Forecasted rain to help water supply

April 29, 2002|BY ANDREW SCHOTZ

There may be silver linings in the clouds expected to hover over the area this week.

If the clouds drop rain, it might help the area's water supply get healthy again, which is what many people hope.

Farmers are especially concerned about the spring crops.

"The topsoil moisture is in great shape for planting," Washington County Agriculture Extension Agent Don Schwartz said. "The concern from an agronomic point of view is we do not have a good reserve in the second or third foot of soil."

A drought emergency remains in effect in Frederick County, while Washington County is under a drought warning.

A drought emergency is the most serious of three categories, followed by a drought warning, then a drought watch.

March was a good month for rain. Hagerstown weather watcher Greg Keefer reported at his Web site that 4.31 inches of precipitation fell. It was the first above-average month for precipitation since last June.


The annual average for precipitation in Hagerstown is 37.96 inches. Last year, in the third driest year on record, 26.54 inches fell, Keefer's Web site reports.

So far, 8.53 inches of precipitation has fallen this year.

The National Weather Service's latest drought report says that the March rain wasn't a long-range fix.

"Short-term rainfall over March and April has improved soil moisture and aided farmers," the report says, "but above-normal rainfall over many months will replenish groundwater and streamflow and fill reservoirs."
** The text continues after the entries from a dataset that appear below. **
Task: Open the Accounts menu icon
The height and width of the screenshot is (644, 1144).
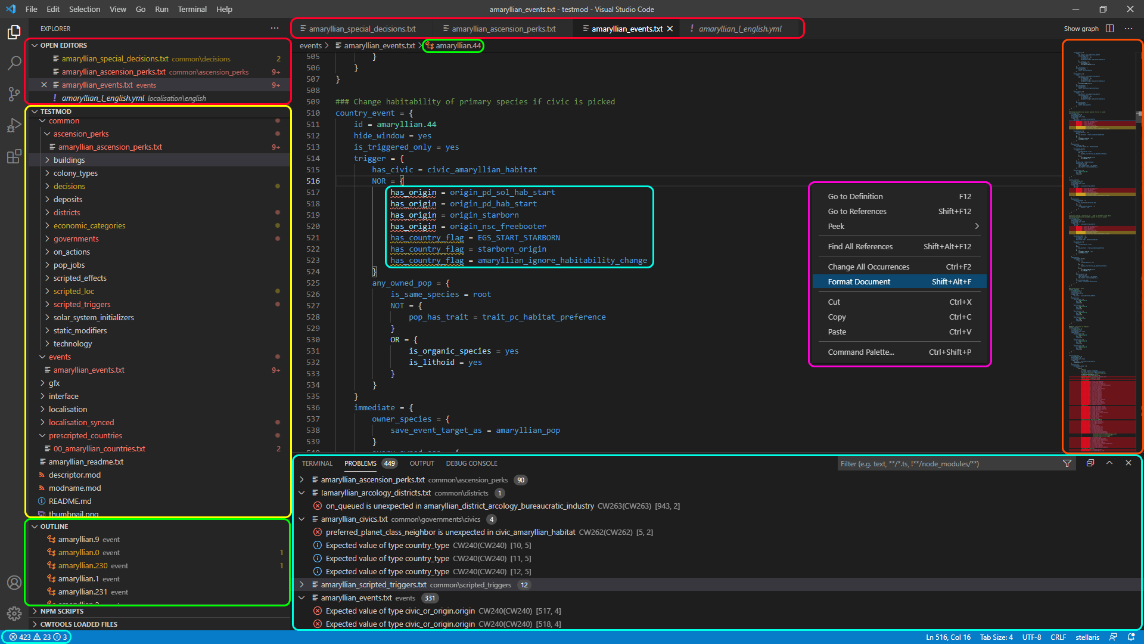Action: coord(14,583)
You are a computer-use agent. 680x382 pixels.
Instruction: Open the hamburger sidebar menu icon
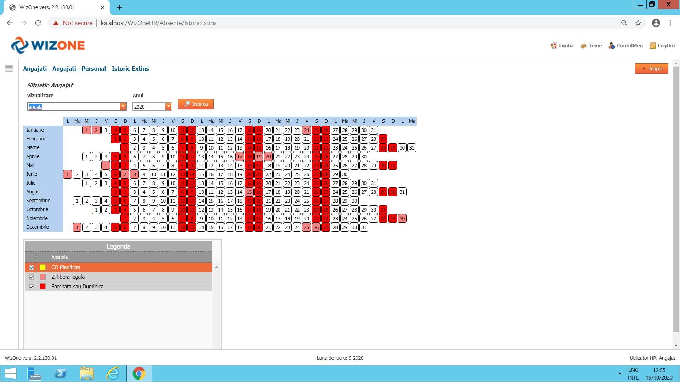tap(9, 68)
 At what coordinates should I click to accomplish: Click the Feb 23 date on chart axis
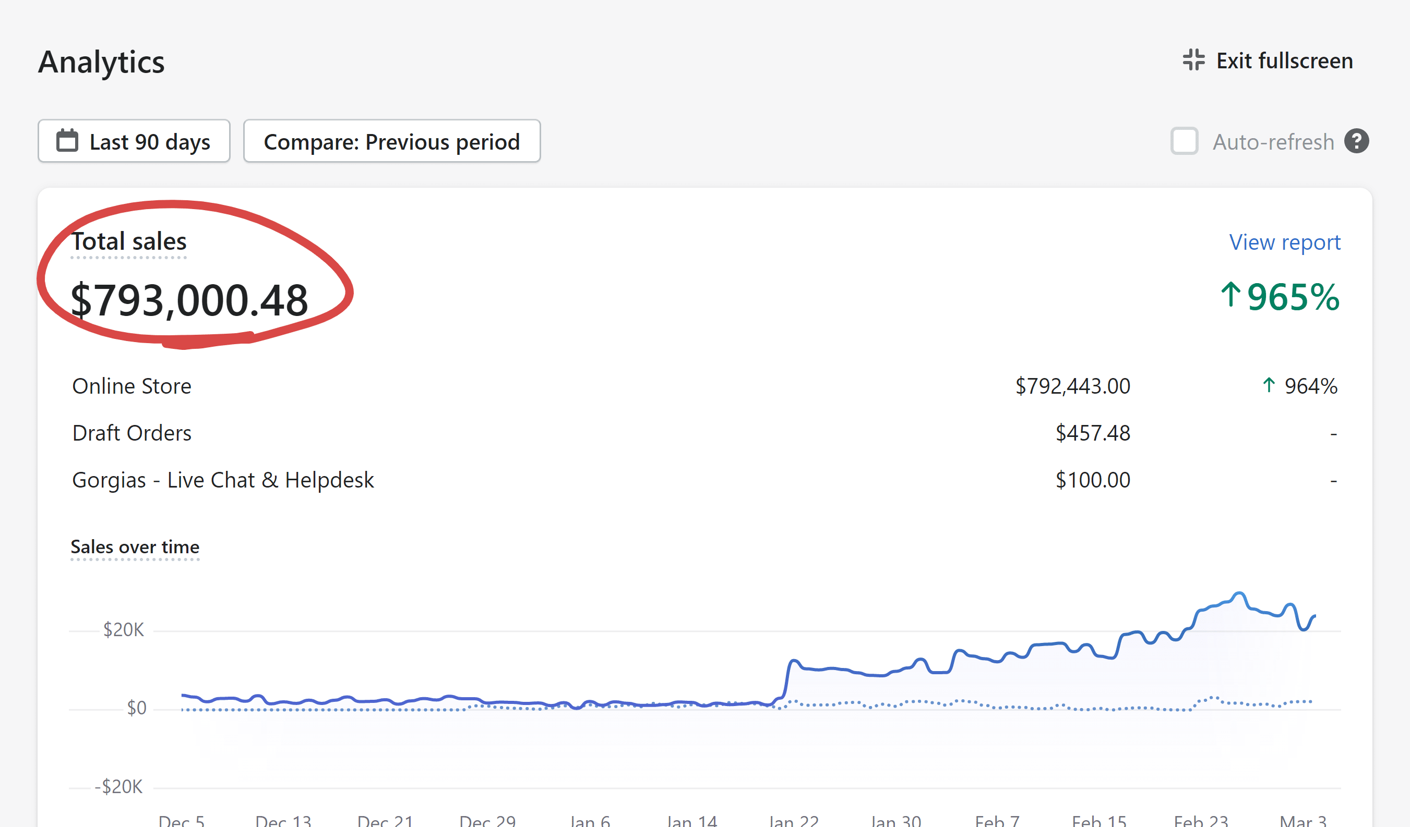1201,820
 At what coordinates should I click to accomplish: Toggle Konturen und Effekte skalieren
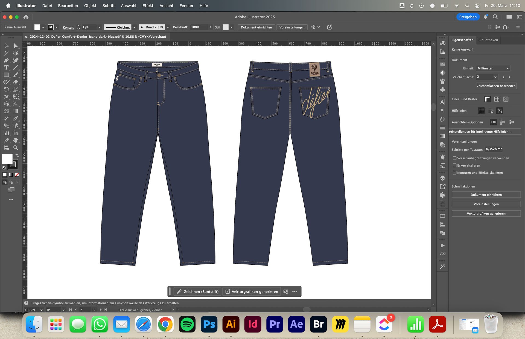pos(454,173)
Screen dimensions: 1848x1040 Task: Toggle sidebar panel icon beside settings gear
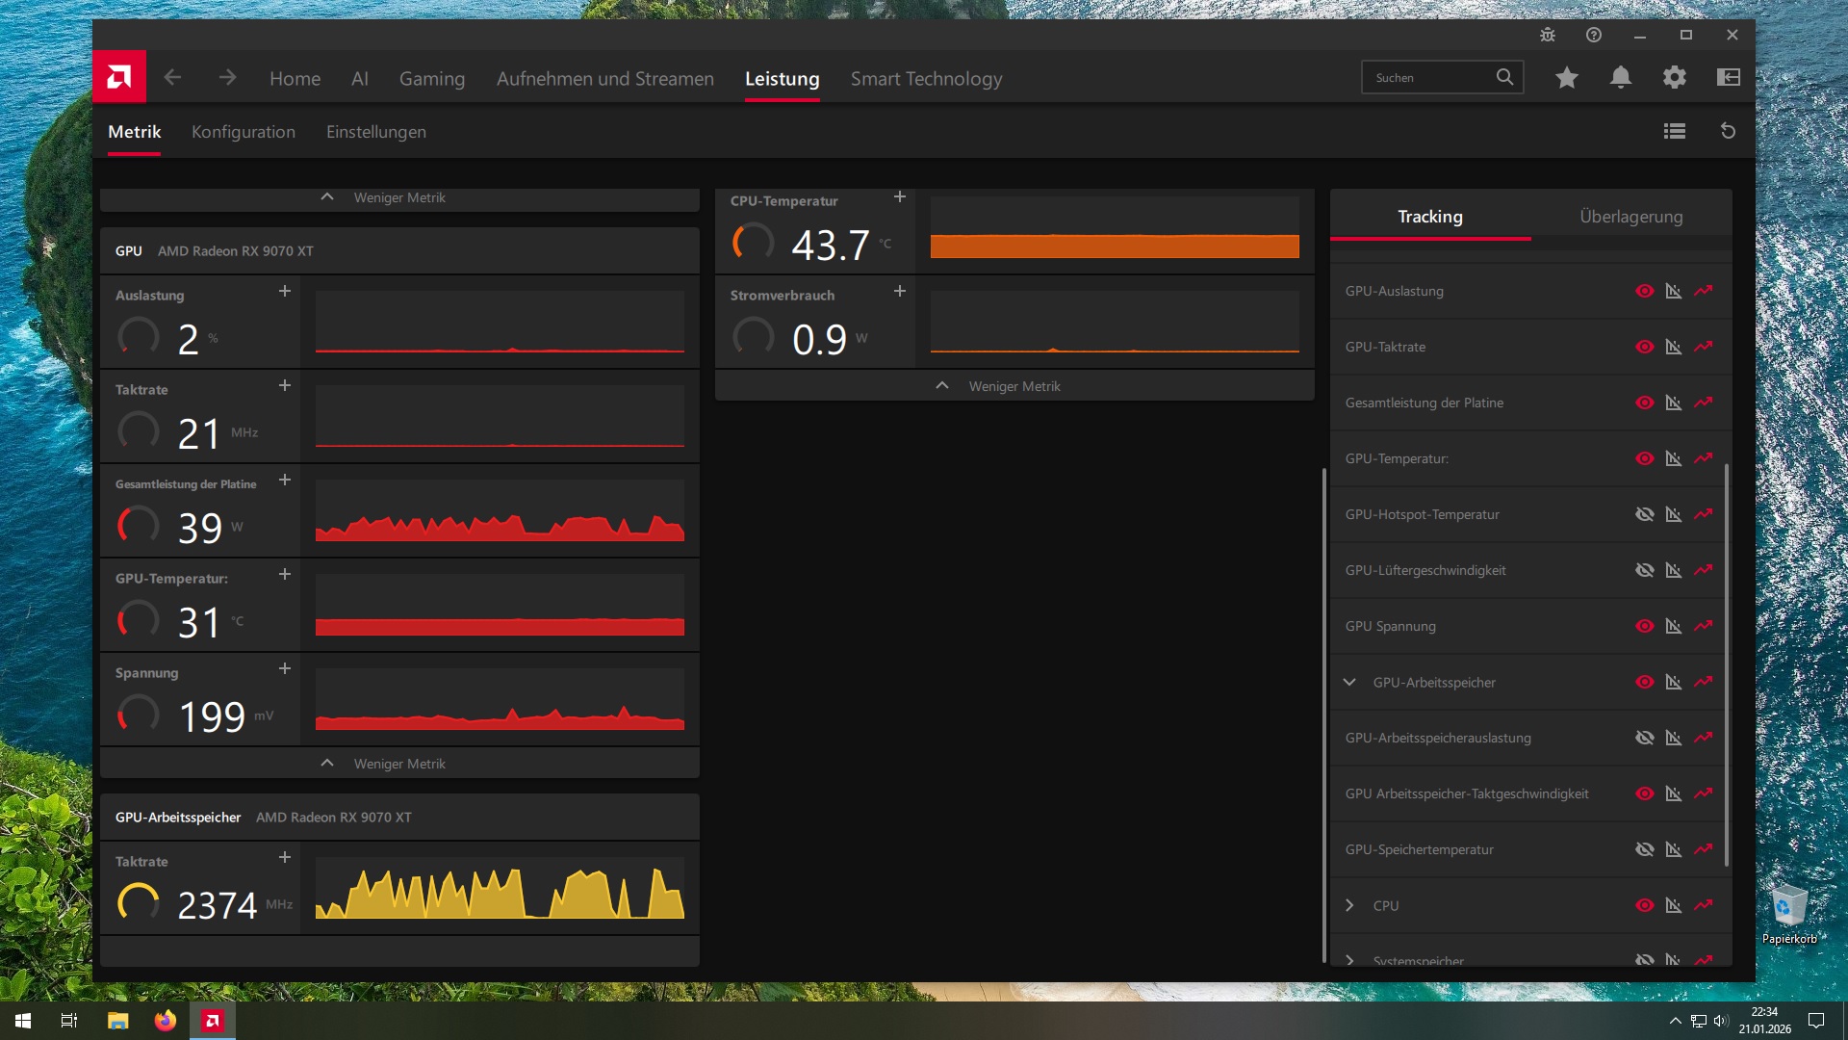point(1729,77)
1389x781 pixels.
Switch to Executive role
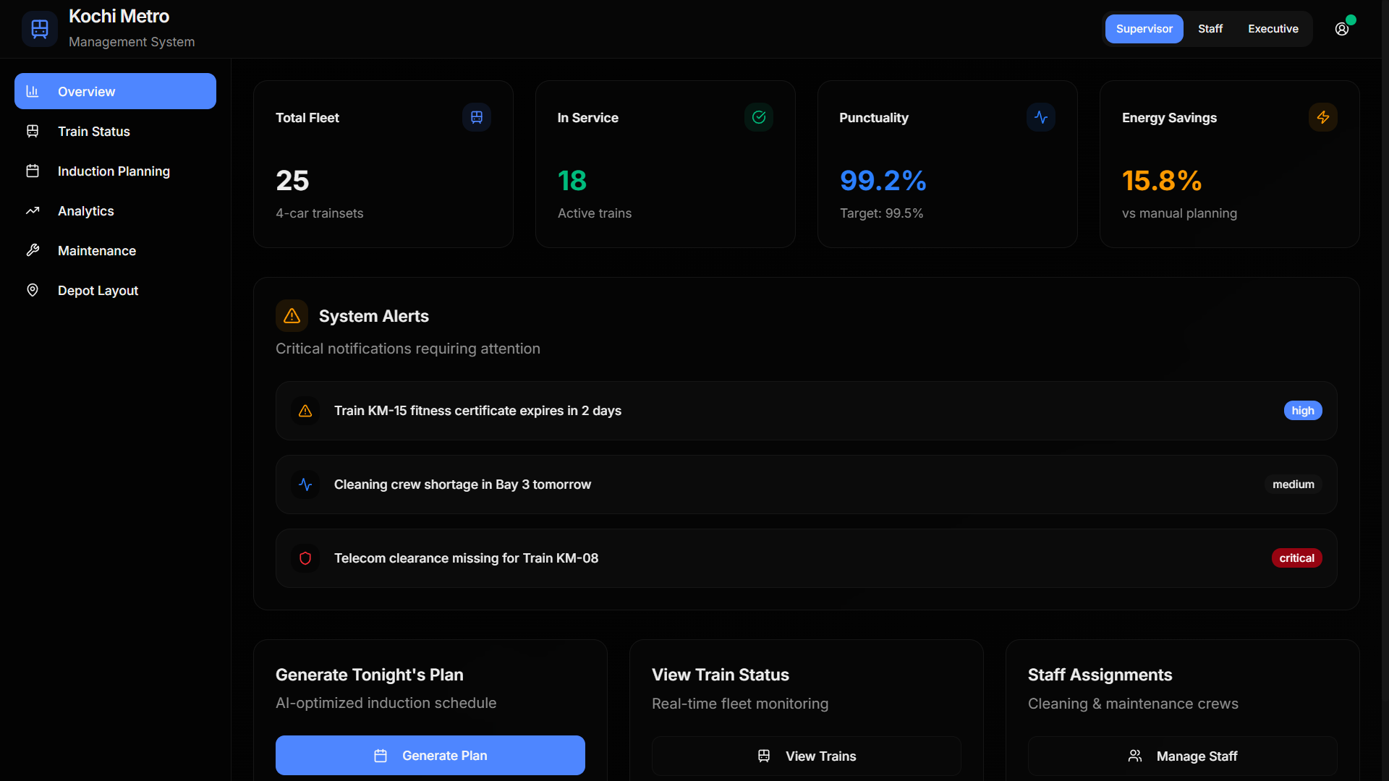1273,29
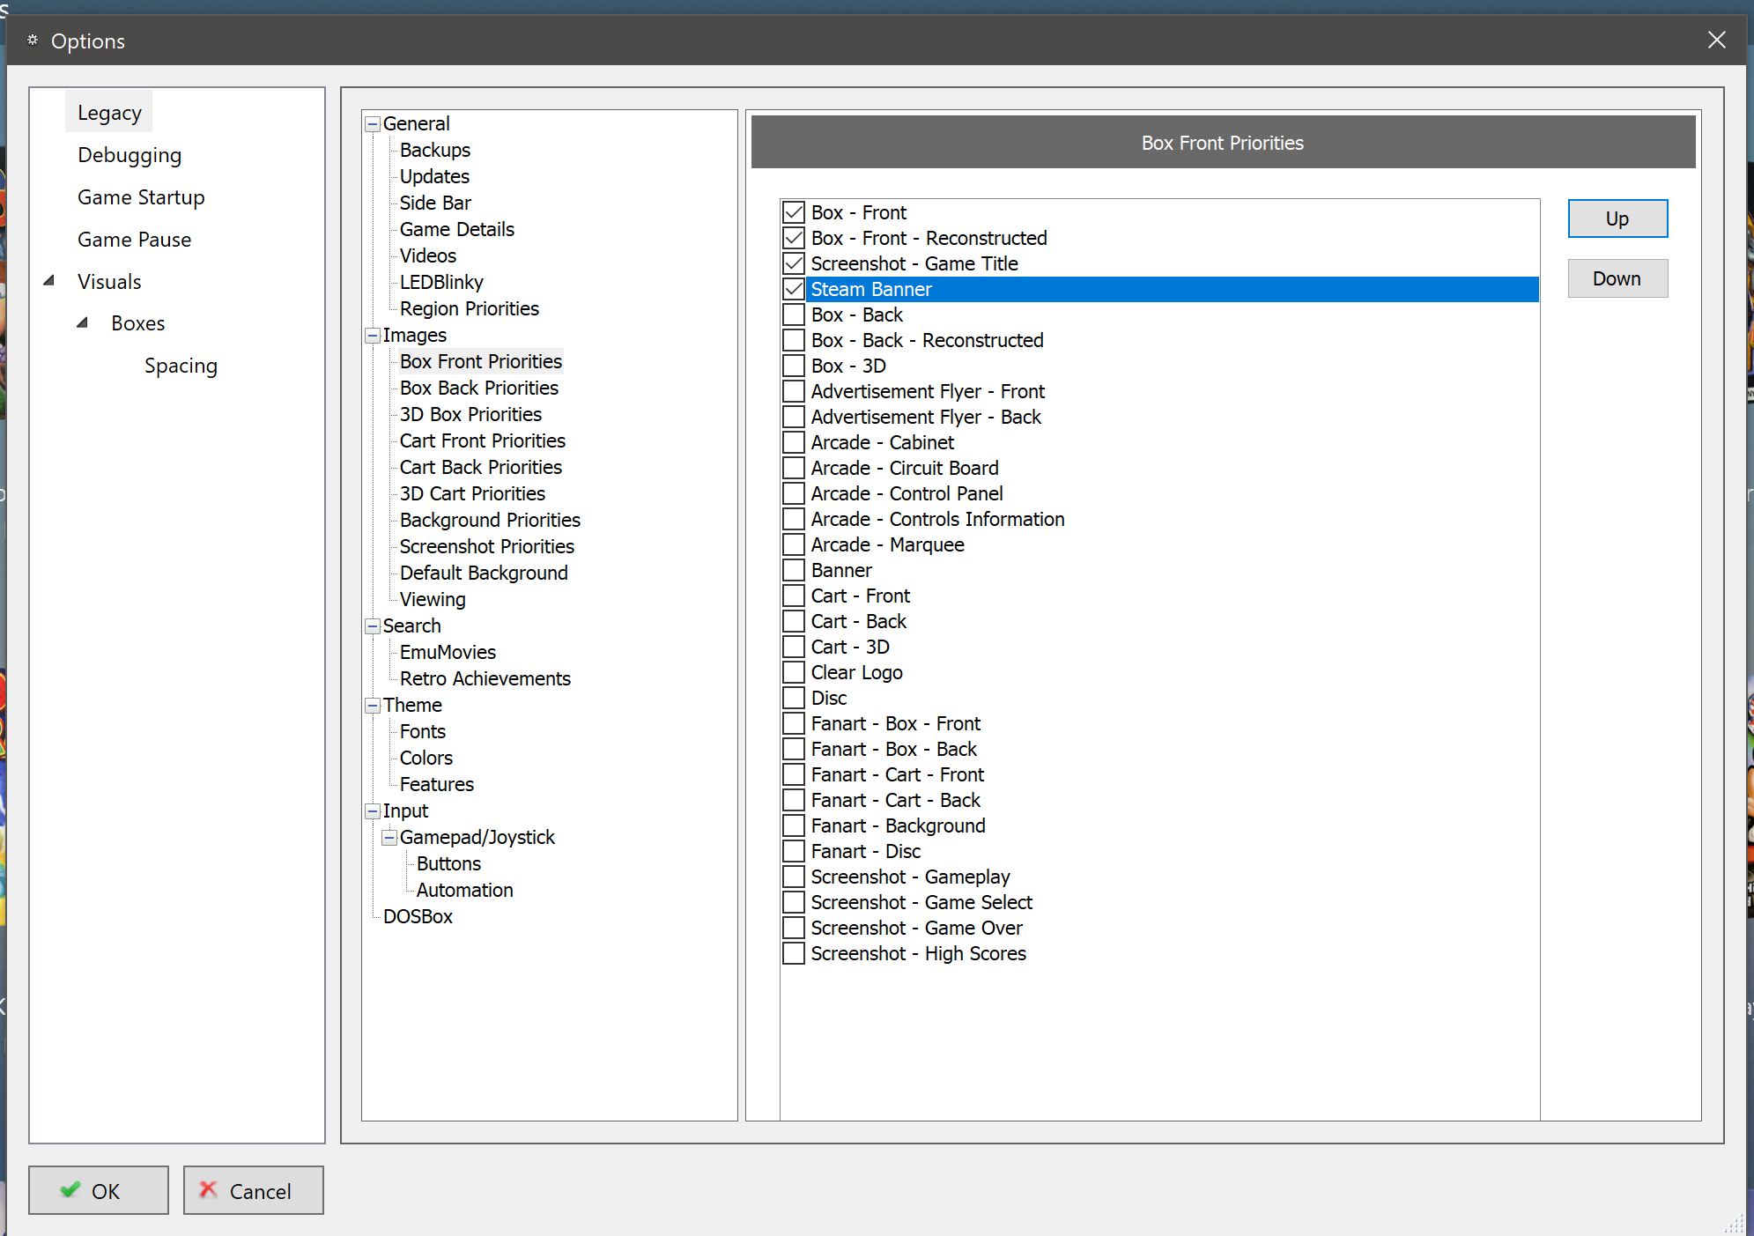Uncheck the Box - Front checkbox
1754x1236 pixels.
click(794, 212)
A National Weather Service rainfall chart shows that Frederick County is 12.6 inches below normal rainfall for the last 365 days. Washington County is 13.8 inches below normal.

It is expected to be partly cloudy in Washington County today through Thursday, said meteorologist Melody Paschetag with the National Weather Service in Sterling, Va. There is a chance of showers today, Wednesday and Thursday.

Washington County officials are asking residents to save water where they can. There are no mandatory restrictions, except in the Mount Aetna area.

In Frederick County, the governor's emergency declaration means residents can't water lawns, use sprinklers, wash paved surfaces, operate ornamental fountains and waterfalls or wash automobiles. There are some exceptions, such as for commercial car washes with a water conservation plan.

On April 5, Gov. Parris Glendening declared the drought emergency for parts of seven counties. The goal is to cut water use by 10 percent.

Since the drought emergency began, water use in Frederick County has dropped 2 to 3 percent, said Fred Eisenhart, the county's director of public works.

"We need to see more," he said.

So far, the county has issued 30 citations to violators. Eisenhart said there have been no second violations, which could lead to the customer's water being turned off.

The county plans to re-evaluate the restrictions at the beginning of May to see if they need to be tightened, Eisenhart said.

The town of Thurmont set up its own water use prohibitions in February.

About 15 warnings have been given out to users, said Gary Dingle, superintendent of the water treatment plant.

No one has been charged with a second offense, which could carry a $50 fine, Dingle said.

In the last five weeks, the water supply in the town's four wells has gone up a little but is still low, he said.

The town reads water meters and bills customers quarterly, so it hasn't had a chance to see if restrictions are working. If the water supply drops again, the town may spot-check meters.

The town has four wells and is trying to get two more running, Dingle said.